Depuis quelques semaines, l’opinion nationale est submergée par un sujet d’intérêt général. Si la question de l’évolution de la Constitution d’un pays doit importer aux citoyens, bien plus cela est du rôle des parlementaires de poser le vrai débat. Ce débat peut prendre plusieurs formes et angles. L’essentiel est le fait que le sujet soit posé sous un angle et suscite le débat, dans le respect de la procédure parlementaire.
Au Togo donc, un débat de quartiers sur l’introduction d’une proposition d’amélioration de la Loi fondamentale fait le choux gras des discussions et échanges. Un groupe de député serait porteur d’une initiative en vue d’une révision constitutionnelle.
Selon nos informations, cette démarche trouverait son ancrage dans le cadre de l’évolution constante de notre société. Bien plus elle voudrait tabler sur la nécessité d’adapter la gouvernance aux défis du moment, en vue de rechercher des solutions innovantes et collaboratives pour renforcer la démocratie en marche et promouvoir une gouvernance plus inclusive.
Dans un exercice pédagogique, nous interrogerons dans un premier temps le rôle de la constitution, l’opportunité d’adaptation de la constitutions à nos réalités africaines et togolaises.

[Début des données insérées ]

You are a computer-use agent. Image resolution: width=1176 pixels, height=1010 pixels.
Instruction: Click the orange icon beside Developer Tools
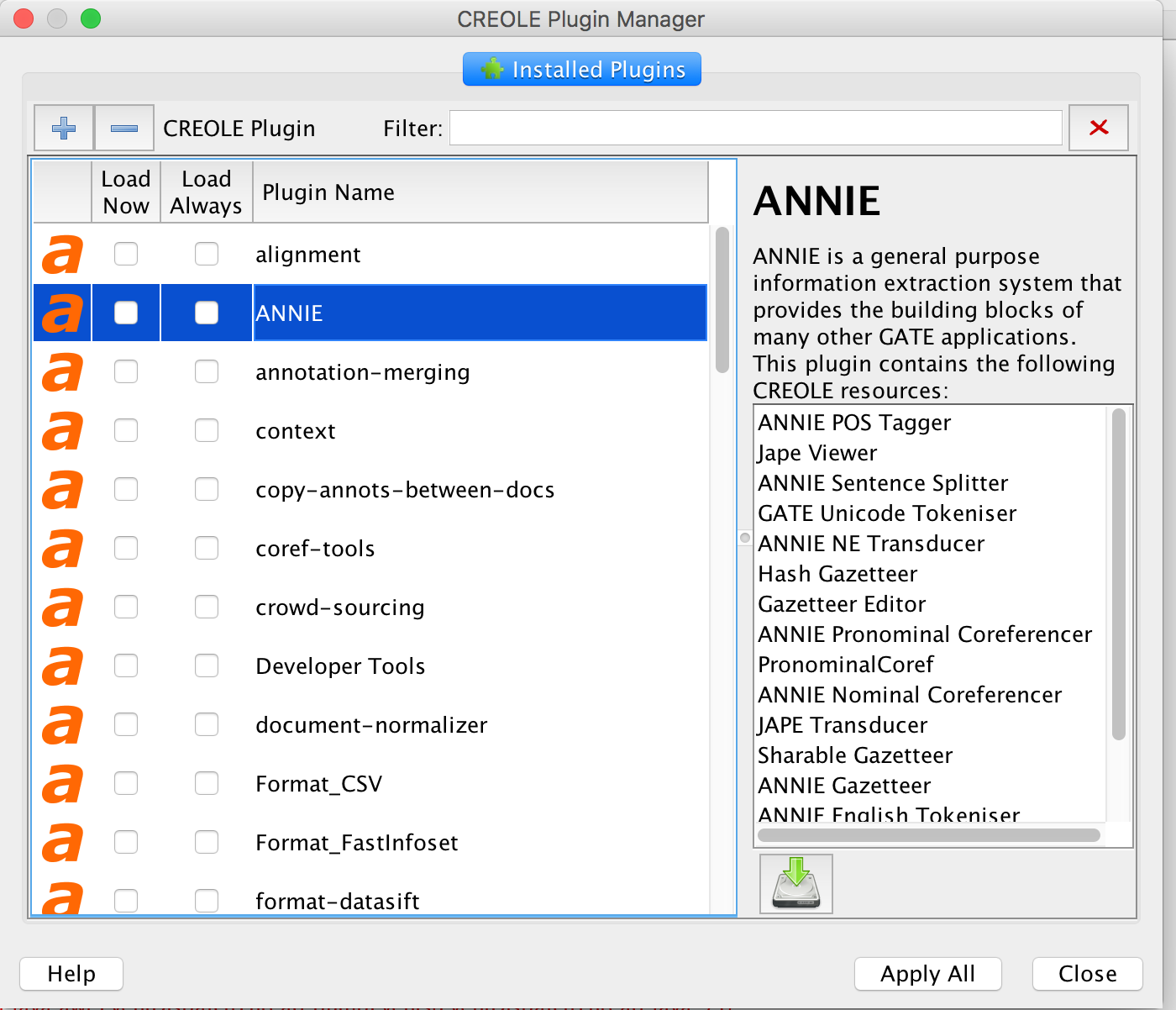(x=63, y=666)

Le rôle de la Constitution
Le fonctionnement politique d’un pays est régi par la Constitution qui consacre des droits, des libertés fondamentales, établit des règles juridiques qui organisent les institutions et l’État. De manière générale, elle définit les règles de fonctionnement d’un régime politique, qu’il soit démocratique, monarchique ou encore tyrannique. Elle peut également être révisée, par des apports, des retraits ou encore des transformations, mais les conditions de cette révision varie selon les pays avec une différence de souplesse. Elle stipule alors les différents rôles et pouvoirs des institutions mais aussi des élus, ainsi que les conditions de leur exercice.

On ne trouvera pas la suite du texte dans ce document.